**What this exercise asks**
**A.** In the mission stories from Bangladesh, how far did Bareek carry his rice plate on each trip?
**B.** Do these statements agree with the mission stories from Bangladesh? Answer yes or no for each, and quote the words of the stories that decide it. (i) A doctor had diagnosed Bareek with cerebral palsy. (ii) The bicycle was taken from in front of the restaurant. (iii) Rotin was slow to forgive the writer.
**C.** Transcribe the mission stories from Bangladesh from "Father Bob McCahill, M.M." to "and the poor.".

**Text block**
· · · ·
Father Bob McCahill, M.M. recently sent several stories from Bangladesh, where the Goshen, Indiana, native serves in mission. Father McCahill is known as the “Bicycle Disciple,” since he travels the countryside on his bike to serve the sick and the poor.
A Child Who Moves The Earth
Skinny, awkward, six years old, Bareek was brought to see me by his skinny, worried mother. A doctor had diagnosed the boy’s cerebral palsy. I pledged to arrange a two weeks-long course of physiotherapy so that mother could learn to help her son.
On that very day, Haroon and I were hauling earth in baskets to lay as a foundation for my new house. Bareek decided to help us. In his family’s cooking shed he found a high-sided rice plate. Working alongside the men, Bareek filled his plate repeatedly, carried it 15 meters in his odd, jerky gait and emptied it wherever Haroon and I emptied our baskets. Bareek labored nonstop as long as we did. Neighbors who observed his voluntary efforts thought, pound for pound, Bareek was the most admirable of all the earth haulers.
Another six-year-old—my bicyle—disappeared one morning from where I had parked it in front of the post office. A positive consequence of my loss was that I began to take more time to meet and converse with people in the town.
One whom I searched for was Rotin, who works in the kitchen of the Das Restaurant making sweetmeats. I had been hoping to encounter Rotin for over a month in order to beg his pardon for my unintentional rude behavior earlier. Rotin readily pardoned me. How refreshing it felt to experience his unhesitating forgiveness.
Walking To Prayer
Bangladeshis observe that I walk fast, and they tease me about it. Without actually racing, I normally out-stride the folks.
· · · ·
**Data shown**
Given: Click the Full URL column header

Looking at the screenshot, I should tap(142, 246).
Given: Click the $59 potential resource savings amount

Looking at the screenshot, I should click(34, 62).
· · · ·
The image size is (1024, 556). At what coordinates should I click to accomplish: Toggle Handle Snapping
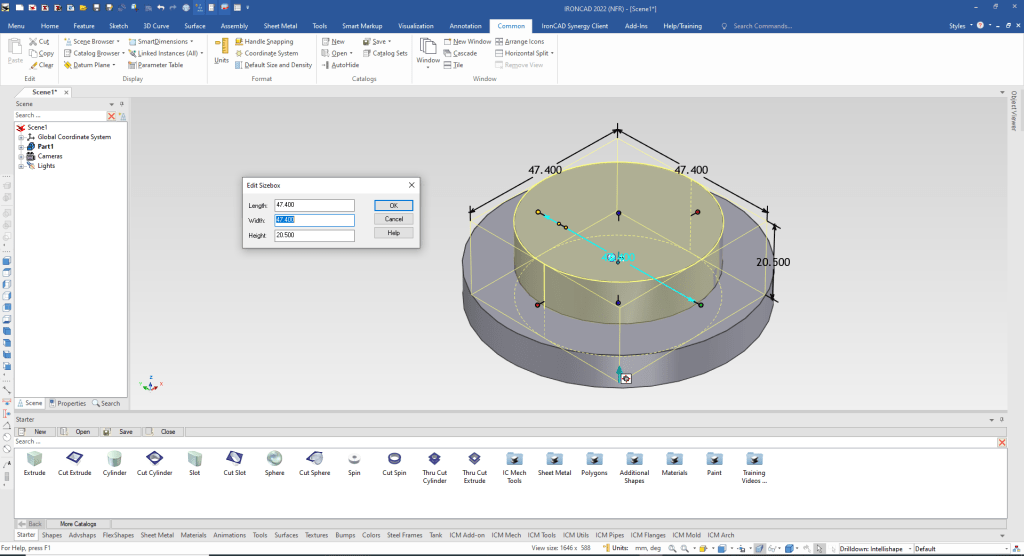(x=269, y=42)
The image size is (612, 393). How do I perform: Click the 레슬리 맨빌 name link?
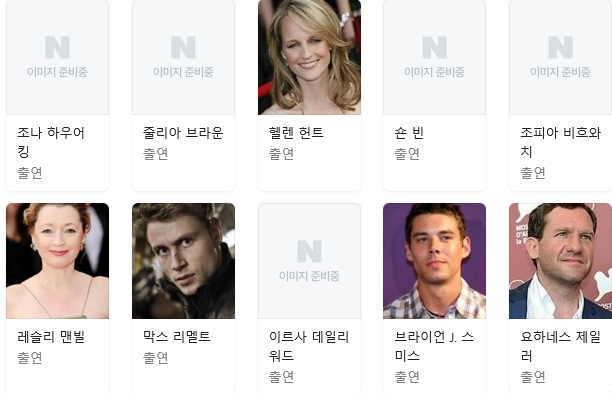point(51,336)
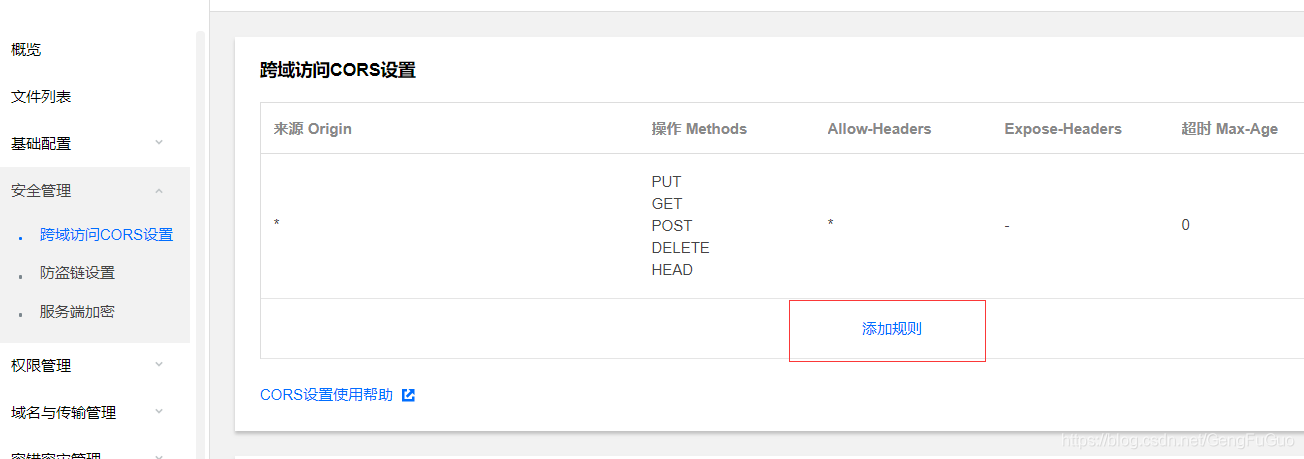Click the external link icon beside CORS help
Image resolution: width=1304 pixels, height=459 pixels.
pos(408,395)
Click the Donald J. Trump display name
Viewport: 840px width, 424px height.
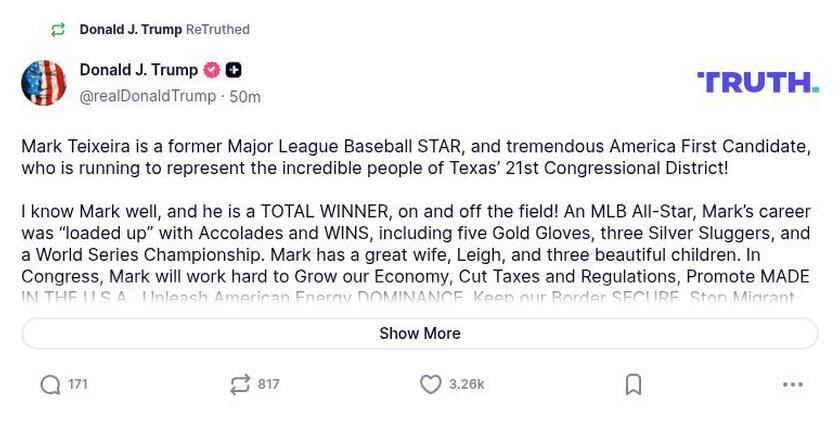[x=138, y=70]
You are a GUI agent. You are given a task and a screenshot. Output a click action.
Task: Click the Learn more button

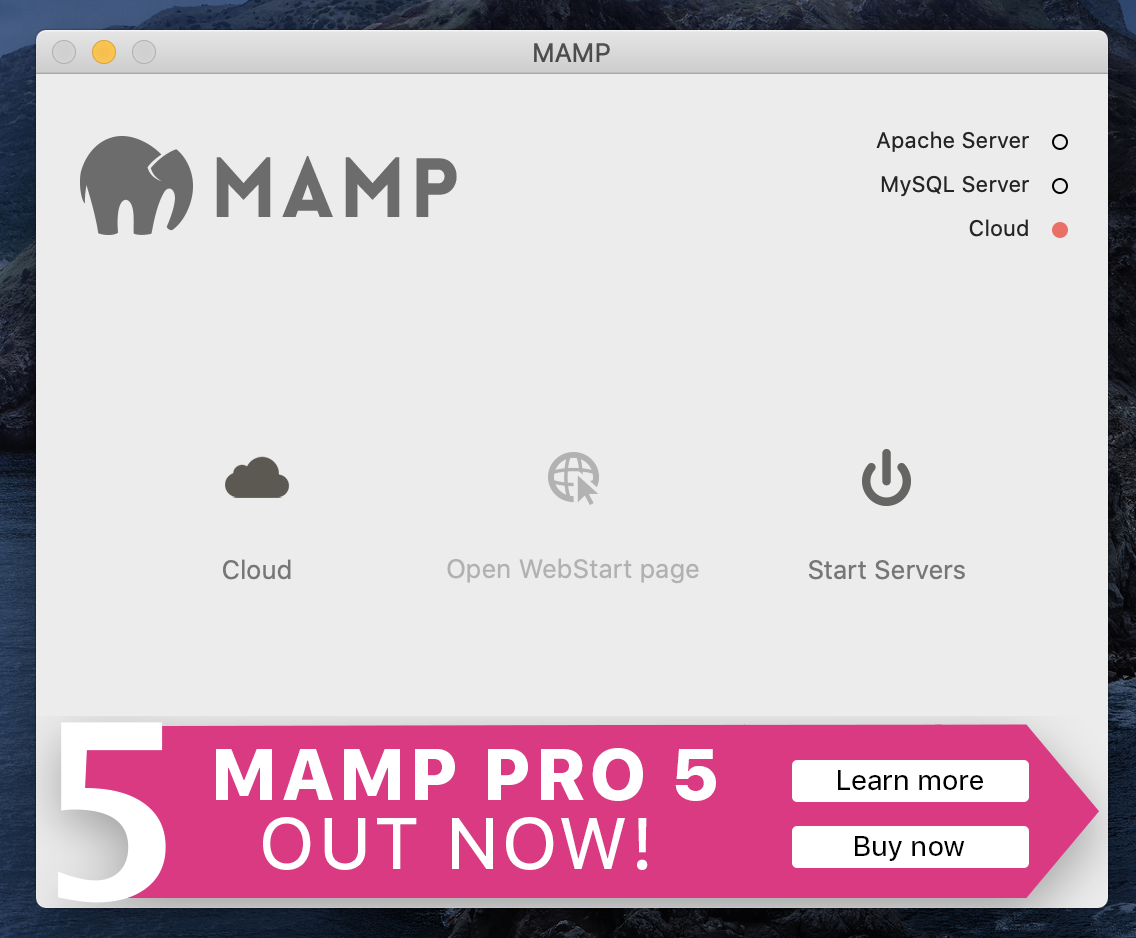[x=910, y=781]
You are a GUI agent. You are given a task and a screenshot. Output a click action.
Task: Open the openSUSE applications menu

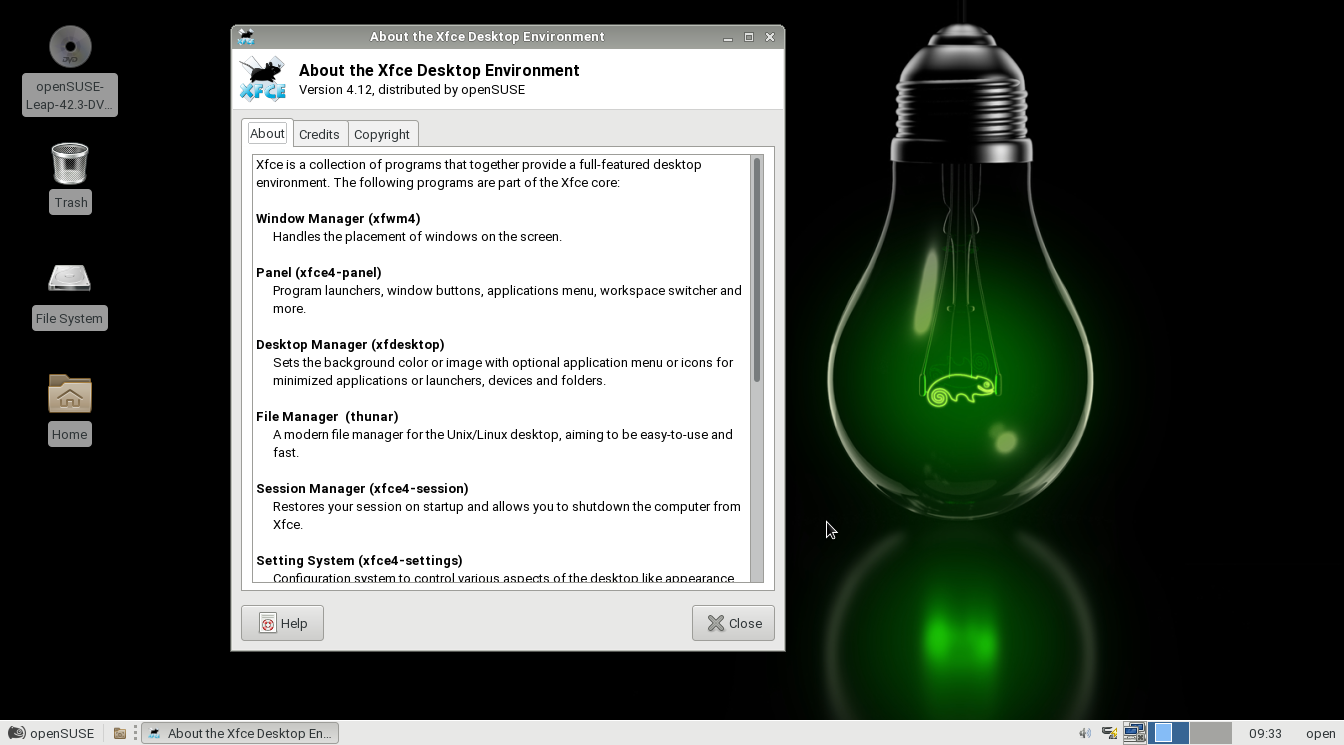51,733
· · · ·
**Solutions to the problems**
**A.** 15 meters

**B.**
(i) Yes: "A doctor had diagnosed the boy’s cerebral palsy."
(ii) No: "disappeared one morning from where I had parked it in front of the post office."
(iii) No: "Rotin readily pardoned me."

**C.**
Father Bob McCahill, M.M. recently sent several stories from Bangladesh, where the Goshen, Indiana, native serves in mission. Father McCahill is known as the “Bicycle Disciple,” since he travels the countryside on his bike to serve the sick and the poor.